Wilhelm Frieler wird weiter vermisst

Vergebliche Suche

Bis 3 Uhr in der Nacht zum Donnerstag hat die Heeker Feuerwehr nach Wilhelm Frieler gesucht. "Wir wollten einfach nicht aufgeben", sagt Jörg Latussek, Pressesprecher der Feuerwehr Heek. Doch irgendwann war da die Erkenntnis, dass nichts mehr getan werden kann. Für die Feuerwehrleute ging damit ein langer Tag zu Ende.

HEEK

, 25.08.2016, 17:37 Uhr / Lesedauer: 1 min
Einsatzbesprechung der Heeker Wehr in Wext.

Einsatzbesprechung der Heeker Wehr in Wext.

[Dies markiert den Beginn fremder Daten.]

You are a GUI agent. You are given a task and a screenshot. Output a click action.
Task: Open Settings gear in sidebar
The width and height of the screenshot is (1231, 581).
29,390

Noch am Abend, als die Polizei ihre intensive Suche abgebrochen hatte, machten die Feuerwehrleute, immerhin schon seit 11 Uhr im Einsatz, weiter. "Er ist ein Bürger, das ist doch selbstverständlich. Und wir wollten die Angehörigen nicht alleine lassen", so Latussek. Er berichtet: "Wir haben noch mal Man-Trailer von der DLRG angefordert."

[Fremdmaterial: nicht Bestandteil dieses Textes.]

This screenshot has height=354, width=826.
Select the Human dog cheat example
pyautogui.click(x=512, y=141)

Als die Hunde dann alle in einem Bereich rund 200 Meter von der Einsatzleitstelle, dem Hof Frieler, anschlugen, stand schnell fest, diesen Bereich noch einmal genau abzugehen. Weitere Hunde, diesmal auf die Suche in einer Fläche trainiert, wurden losgeschickt. Und die Feuerwehrmänner gingen die Felder Reihe für Reihe ab, immer in der Hoffnung, den 86-Jährigen zu finden, der seit Dienstag vermisst wird. Auch dabei wurden sie noch von Nachbarn und anderen Freiwilligen unterstützt. "Diese Gemeinschaft zu erleben, diese Hilfsbereitschaft, das war schon sehr beeindruckend", sagte Latussek.

Suche eingestellt

Die Polizei hatte am frühen Mittwochabend die Suche eingestellt. "Wir haben alles getan, was möglich war", berichtete Polizei-Pressesprecher Frank Rentmeister. Mit Hubschrauber, Suchhunden, Tauchern, einer Hundertschaft aus Bochum hatten sie am Dienstag und Mittwoch in der Bauerschaft Wext systematisch nach dem 86-Jährigen gesucht.

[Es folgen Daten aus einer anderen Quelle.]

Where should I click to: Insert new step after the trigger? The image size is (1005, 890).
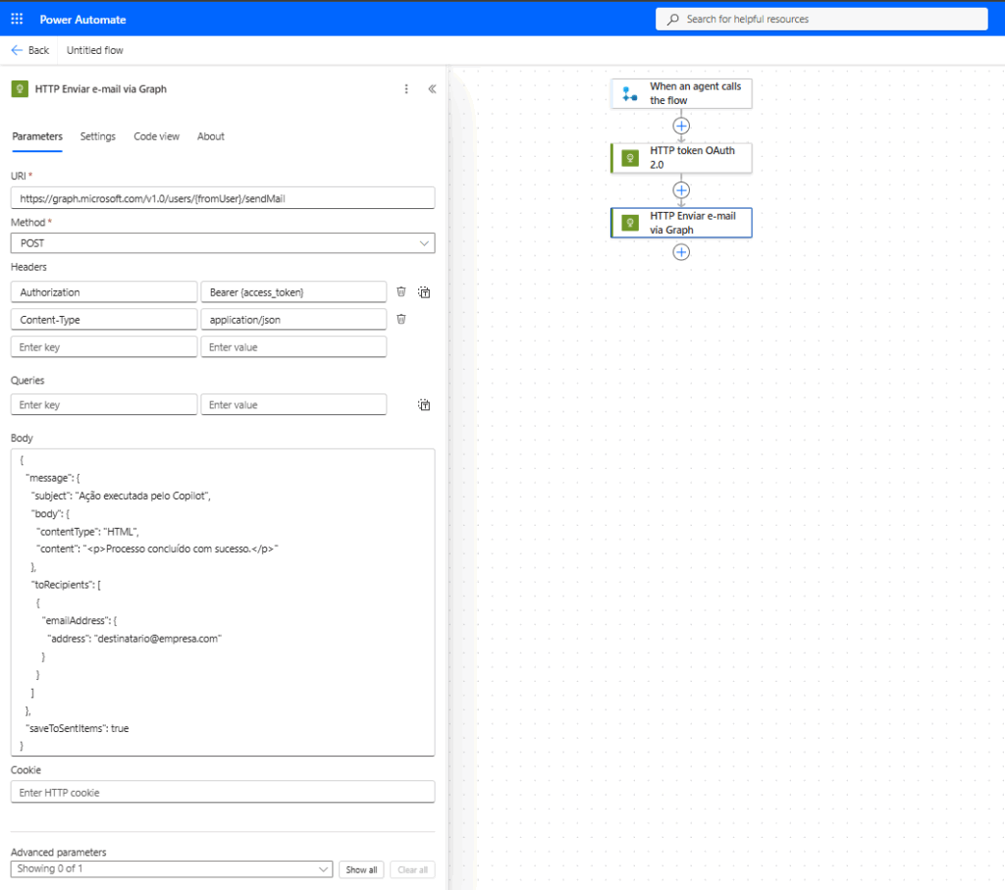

Die Freiwillige Feuerwehr Heek mit 80 Einsatzkräften unter der Leitung von Hans-Peter-Rump und Manfred Lösing war genauso dabei wie die Johanniter-Rettungswache. Die Feuerwehr Gronau schickte Taucher und den Löschzug aus Epe. Auch der Gronauer Leiter der Feuerwehr, Marco van Schelve, begleitete die Suche bis 3 Uhr. Außerdem kümmerte sich ein Notfallseelsorger um die Angehörigen. Am Donnerstag fuhren dann noch Polizeibeamte in Streifenwagen durch das Gebiet. "Wenn es neue Erkenntnisse gibt, machen wir sofort weiter", sagte Latussek und spricht für alle seine Feuerwehr-Kollegen. Noch hoffen sie auf ein gutes Ende.

Personenbeschreibung

Wilhelm Frieler ist etwa 1,80 Meter groß, hat grau-blond-rötliches Haar, rundliches Gesicht, große Ohren, und war zuletzt mit einem Schlafanzug (rotes Oberteil) bekleidet. Hinweise an die Polizei unter Tel. (02561) 9260.